Creating individual moodboards (Pinterest is a really great app for this) and presenting them to one another can help you to see each other’s vision. In turn, you can spot any similarities and come to a compromise.

Delegating different rooms or spaces can also be a good idea. My partner and I designed our own studios exactly how we wanted, but we compromised in the rest of the house.  

Learn when to stop arguing about decorating

Although arguing can be normal and healthy, we’re not always going to agree on everything, you don’t want it to escalate too far. We’ve been known to start bickering about one thing and end up arguing about something completely different. In this instance, it’s best to take some time out, even use a safe word until you can both calm down and discuss at a later date when you’re feeling less volatile. 

Why is decorating so important? 

There is nothing better than putting your stamp on a place; it makes a house feel like your home and it can add value. Decorating can also improve your overall mood and wellbeing. Now our house is ‘finished’ I can say, hand on heart, the stress was totally worth it – we now have a space that works for us and reflects our personalities.  

arguing about decorating blue stripes in studio
photo: @lindsey_isla

Red more: how often should I redecorate?

Does home decor affect mental health? 

There is evidence to suggest that decor can have a positive effect on your mental wellbeing; painting with certain colours can promote good sleep, increase creativity or even make you feel happier. 

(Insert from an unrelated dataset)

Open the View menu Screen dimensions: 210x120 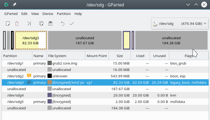(35, 14)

Does home decor affect house value? 

Great decor can add value to your home so it’s worth doing it and it’s worth doing it well.If you don’t think you’re up to the task then you can hire a professional to help you; you’ll have a beautiful space to live in and it’ll be worth it in the long run when you come to sell. 

Who should decorate the house? 

When we moved into our first home I was determined to get my hands dirty, I wanted to be able to do it all myself. However, not everyone has the passion or the time to do this so you can get a decorator or a handy man to help you. There are no rules here, just whatever suits you the most.